→ TASK DIRECTIONS
Beginning at the line that holds "Not in master (90, 723)", restate each line exactly through the final line of the records. Include both of those lines.

Collected data entries:

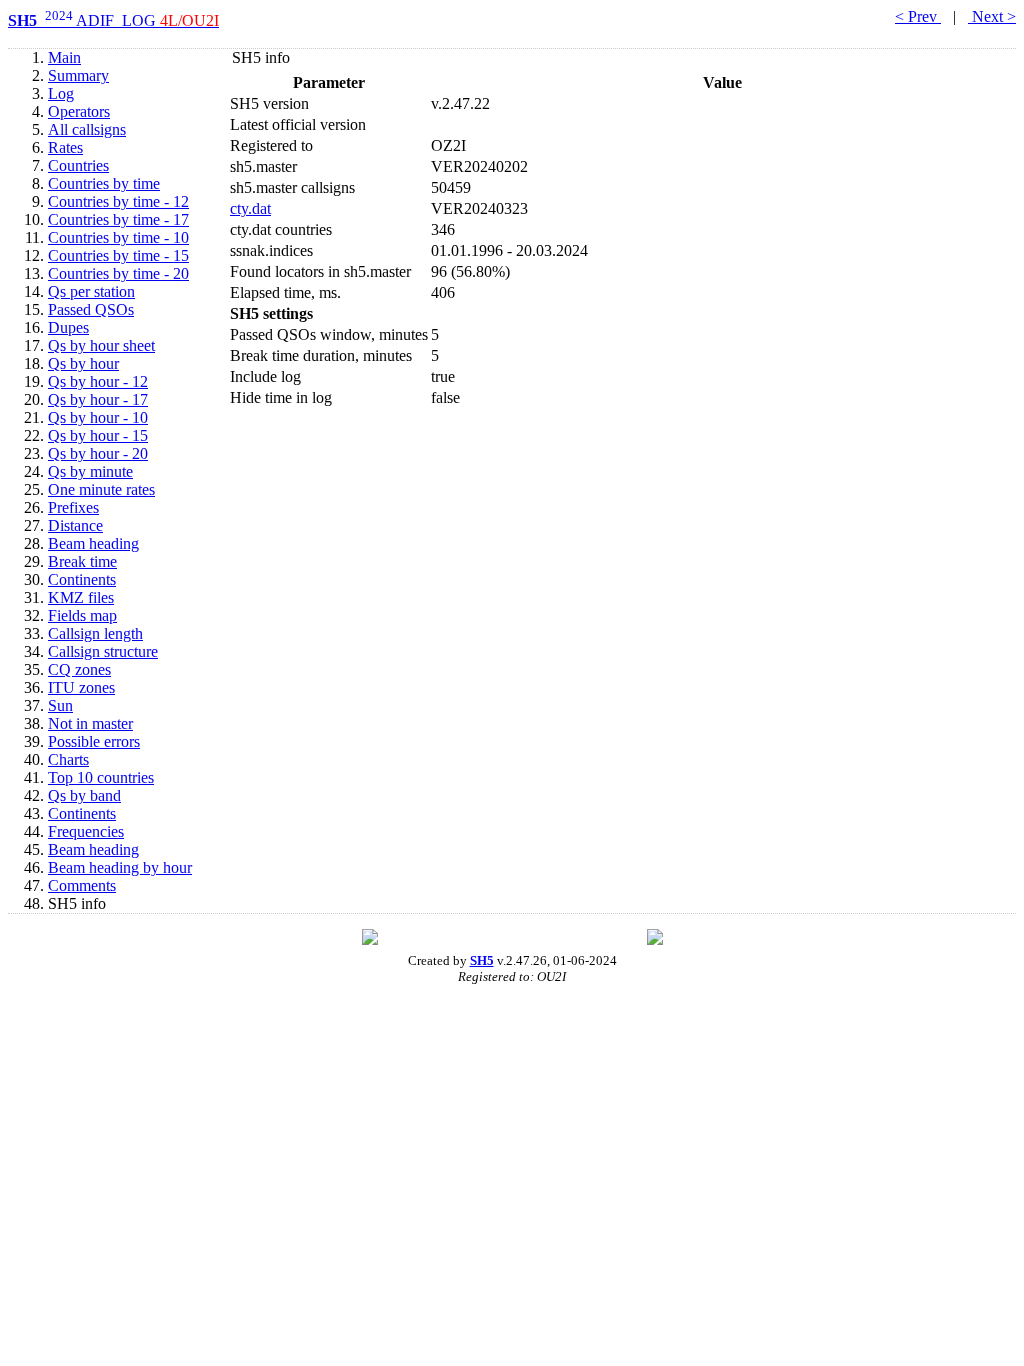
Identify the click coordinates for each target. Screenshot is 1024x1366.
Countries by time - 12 (118, 201)
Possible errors (94, 741)
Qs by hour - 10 (98, 417)
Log (61, 93)
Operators (79, 111)
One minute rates (101, 489)
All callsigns (87, 129)
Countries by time (104, 183)
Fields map (82, 615)
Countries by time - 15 (118, 255)
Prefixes (73, 507)
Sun (60, 705)
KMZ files (81, 597)
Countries (78, 165)
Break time (82, 561)
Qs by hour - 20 (98, 453)
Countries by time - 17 (118, 219)
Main (64, 57)
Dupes (68, 327)
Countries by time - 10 (118, 237)
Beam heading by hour (120, 867)
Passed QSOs (91, 309)
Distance (75, 525)
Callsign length (95, 633)
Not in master (90, 723)
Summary (78, 75)
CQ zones (79, 669)
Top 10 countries (101, 777)
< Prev (918, 16)
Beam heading (93, 543)
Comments (82, 885)
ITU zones (81, 687)
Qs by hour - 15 (98, 435)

→ OUTPUT FOR THIS EXERCISE
Not in master (90, 723)
Summary (78, 75)
CQ zones (79, 669)
Top 10 countries (101, 777)
< Prev (918, 16)
Beam heading (93, 543)
Comments (82, 885)
ITU zones (81, 687)
Qs by hour - 15 (98, 435)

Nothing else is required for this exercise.